El Papa hizo el encargo de la redacción de La Regla a San Bernardo de Claraval, sobrino del templario André de Montbard. Lo hace en el Concilio de Troyes, al que acude el Patriarca de Jerusalén acompañado por Hugo de Payens y Godofredo de Saint Aumer. La conocida elocuencia de San Bernardo y la figura de aquellos hombres vestidos pobremente, que contaban las penurias y penalidades de los cristianos en “ultramar”, hicieron el resto ante el Concilio. Este buen religioso, preocupado hasta el fanatismo por la defensa de la Tierra Santa, vive con gran satisfacción los progresos en los comienzos de la Orden.

La elocuencia de San Bernardo está acostumbraba a superar las dudas y las vacilaciones; por su palabra, los Reyes y los príncipes acudían para recibir de él la Santa Cruz. Se admiraba, no menos que las virtudes de su espíritu, su vida austera y piadosa, tan diferente de la vida al uso en aquella época. Presenta la decisión de los Caballeros del Temple como una gracia particular de Dios. En una carta al Patriarca de Jerusalén, le recomendaba que cuidara de estos Hermanos que combatían por la Iglesia y que les abriera su corazón y su piedad.

Durante los diez primeros años de su existencia, la institución contó sólo con los nueve miembros; pero desde el día en que el Sumo Pontífice la regularizó, hizo numerosas admisiones y se convirtió en propietaria de bienes considerables. De inmediato, tuvo enseguida trescientos caballeros.

En este mismo año (1128), Hugo de Payens se desplaza a Normandía para saludar al Rey de Inglaterra, Enrique I, que lo recibió con aprecio y lo colma de regalos.

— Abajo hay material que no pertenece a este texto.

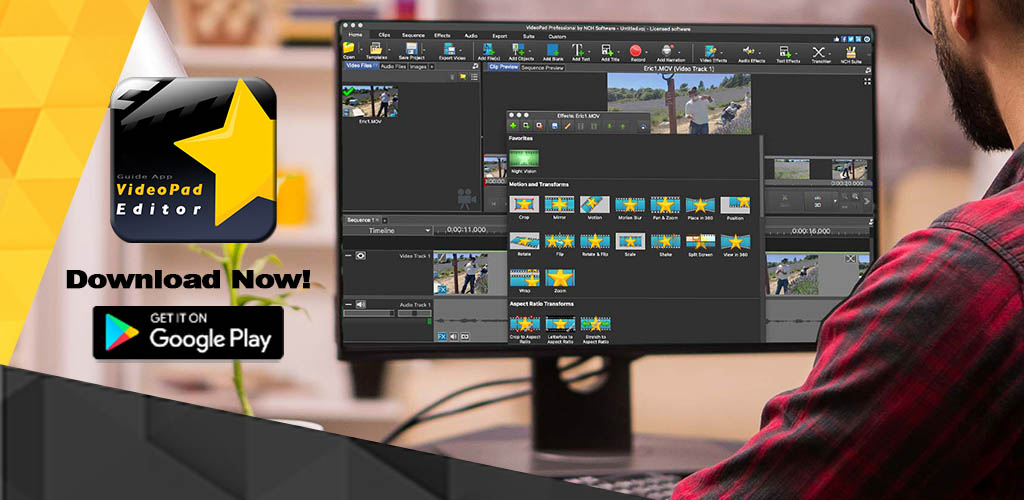
Task: Collapse Audio Track 1 with minus button
Action: tap(348, 304)
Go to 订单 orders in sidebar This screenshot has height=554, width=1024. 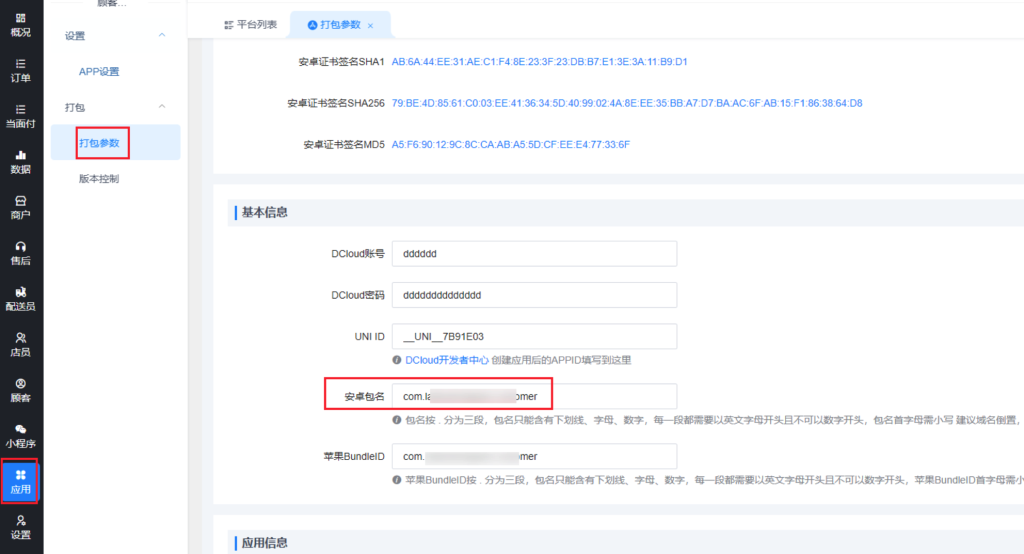(x=20, y=70)
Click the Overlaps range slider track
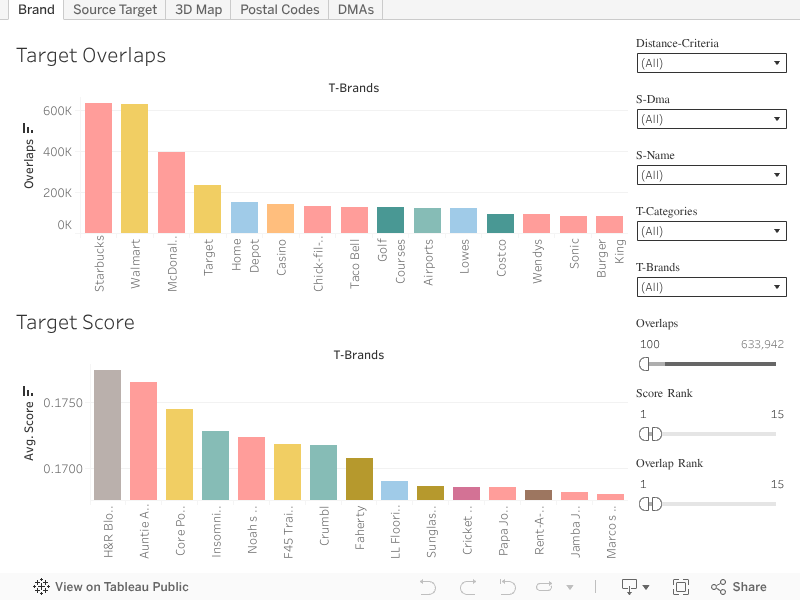800x600 pixels. click(710, 364)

Hugo le cuenta la historia de su joven Orden y la historia de los cristianos en Palestina: habló tan bien que el monarca abrió sus tesoros y lo envió a su reino en las islas, donde los notables lo acogieron con los brazos abiertos. Acababa de internacionalizarse la Orden del Temple; acababa de comenzar la leyenda de sus tesoros infinitos.